Pictures must not appear in the copy. Reproduce exactly, and only, the lines from the one with "The width and" through the end of the data below.
+++ MATERIAL PROVIDED
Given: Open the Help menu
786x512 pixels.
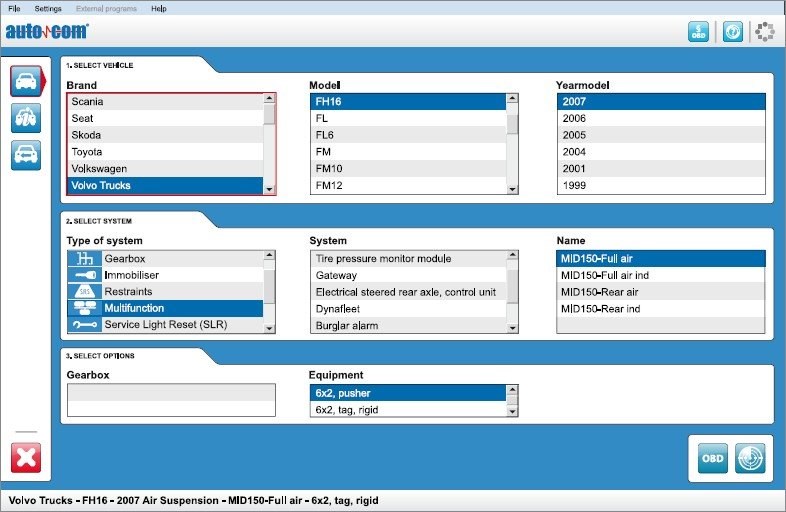Looking at the screenshot, I should (159, 8).
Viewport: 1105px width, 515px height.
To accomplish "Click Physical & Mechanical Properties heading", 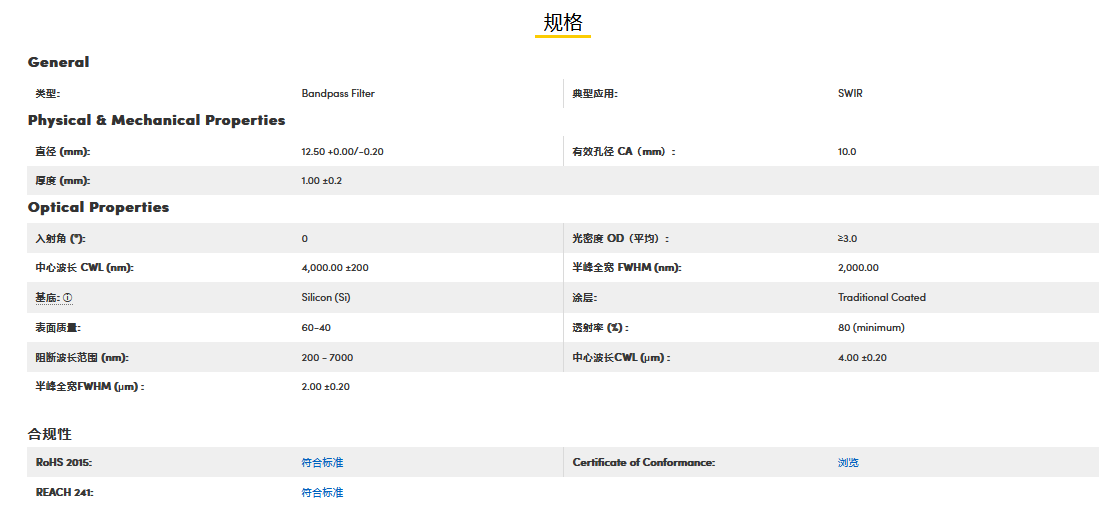I will (156, 120).
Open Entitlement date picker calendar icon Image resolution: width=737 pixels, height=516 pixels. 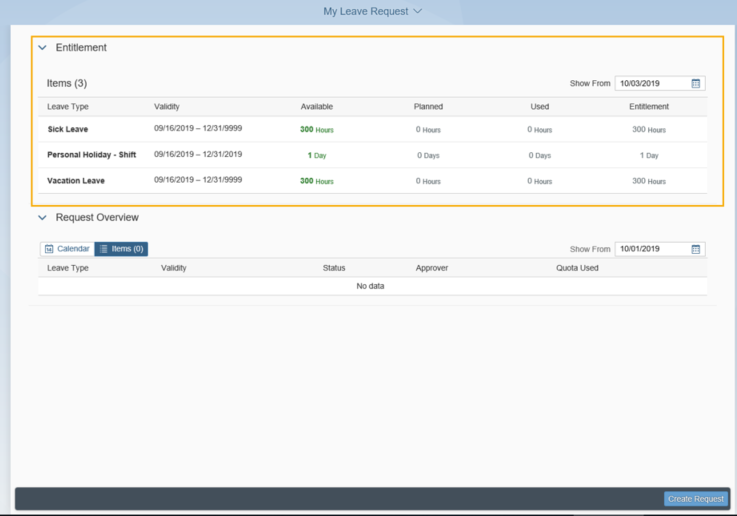pos(696,84)
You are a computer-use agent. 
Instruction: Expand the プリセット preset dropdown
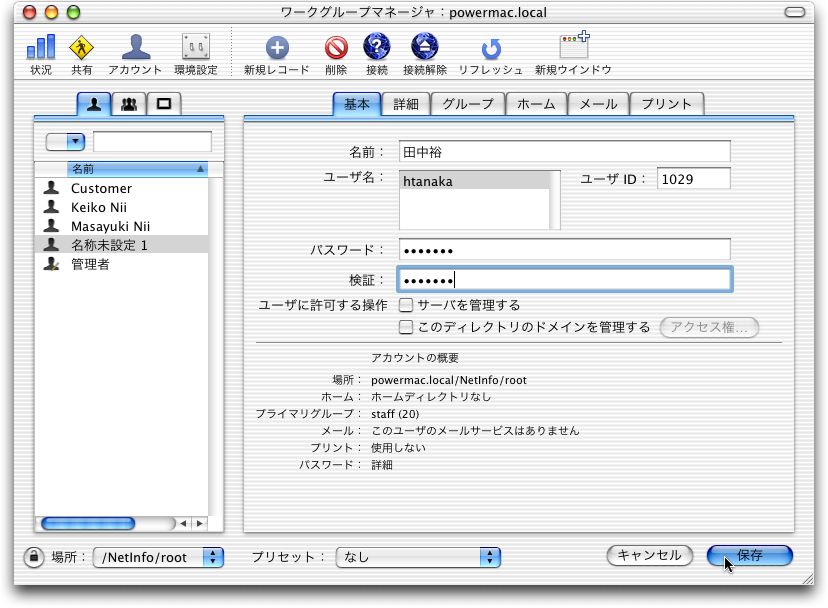pyautogui.click(x=418, y=557)
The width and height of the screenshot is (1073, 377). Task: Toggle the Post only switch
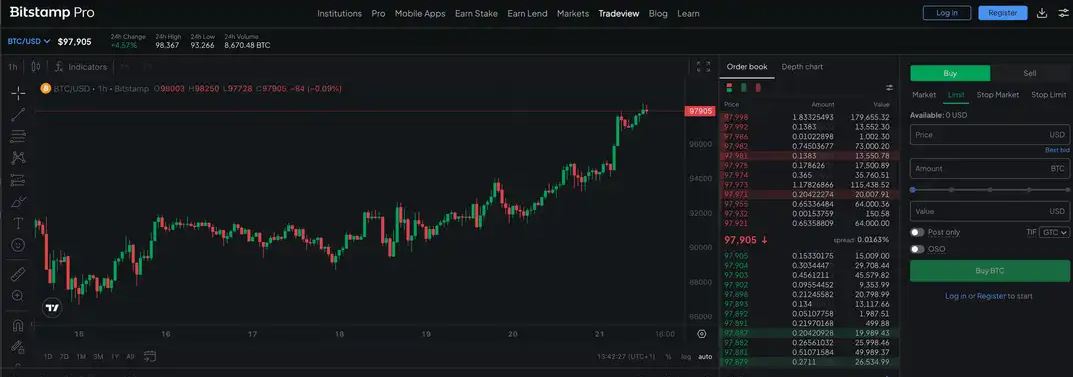917,233
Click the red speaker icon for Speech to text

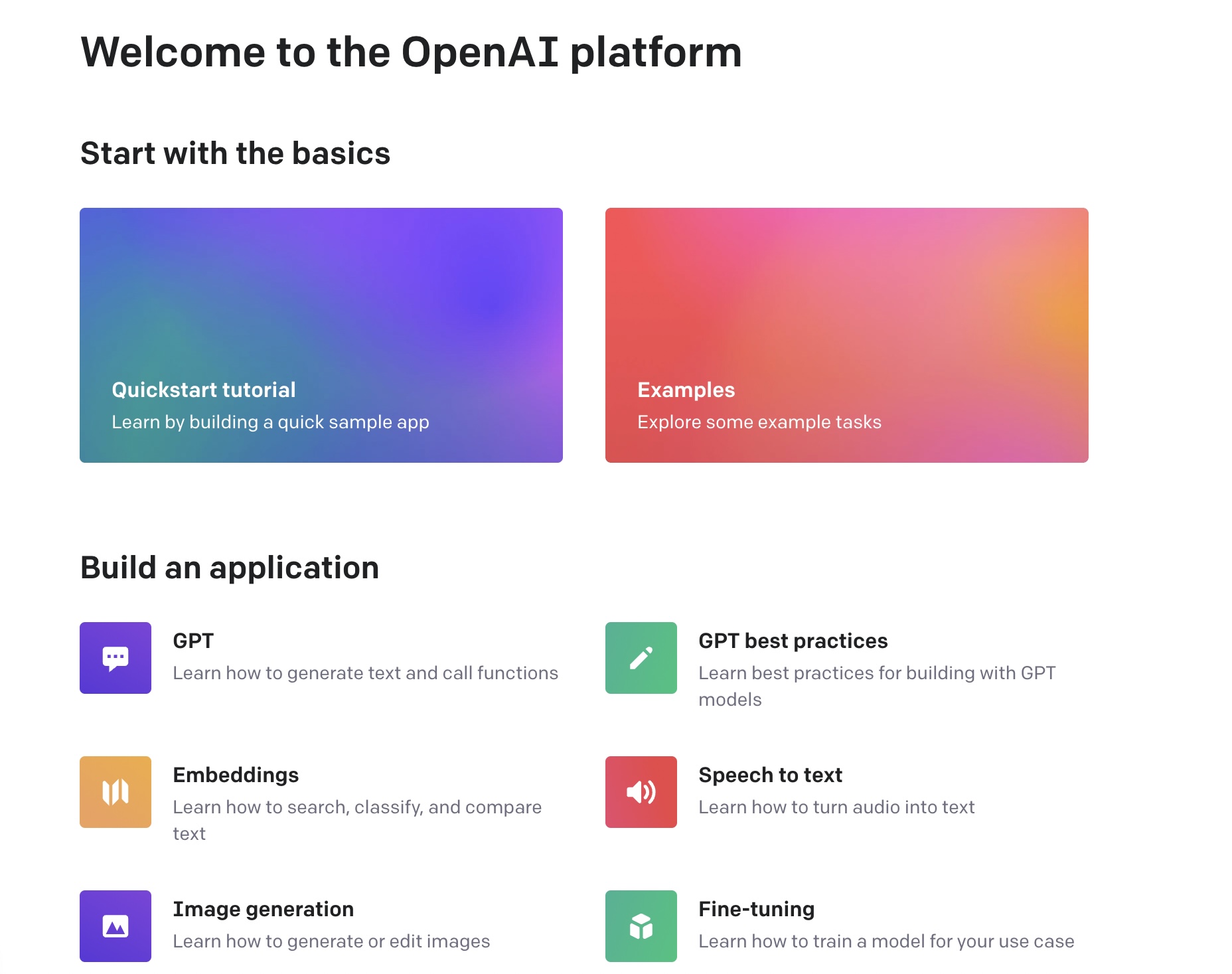(x=641, y=792)
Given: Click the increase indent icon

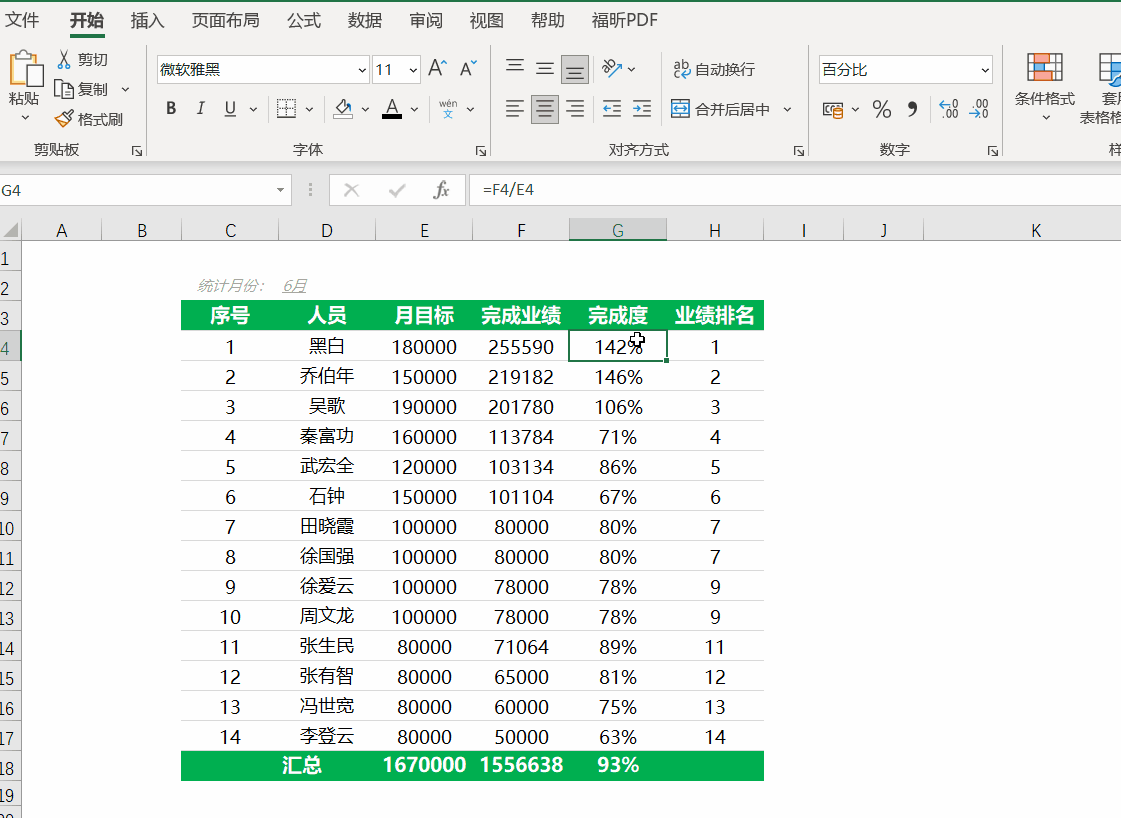Looking at the screenshot, I should [642, 109].
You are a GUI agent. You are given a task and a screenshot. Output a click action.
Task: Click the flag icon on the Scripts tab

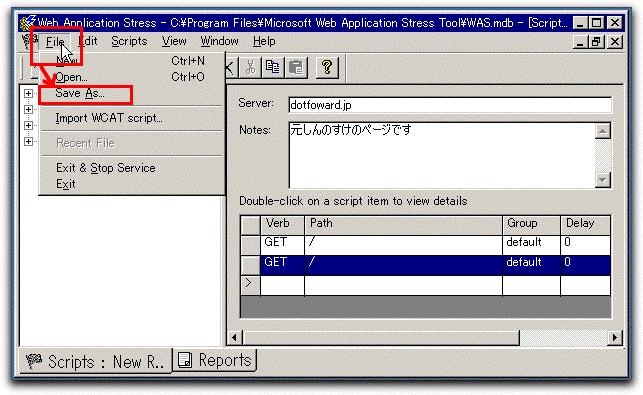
++++++
■ RESULT OF THIS TASK
The width and height of the screenshot is (1073, 377). Task: Toggle the Post only switch
917,233
Click the red speaker icon for Speech to text

(x=641, y=792)
Given: Click the increase indent icon

Looking at the screenshot, I should [642, 109].
You are a GUI agent. You are given a task and a screenshot. Output a click action.
Task: Click the flag icon on the Scripts tab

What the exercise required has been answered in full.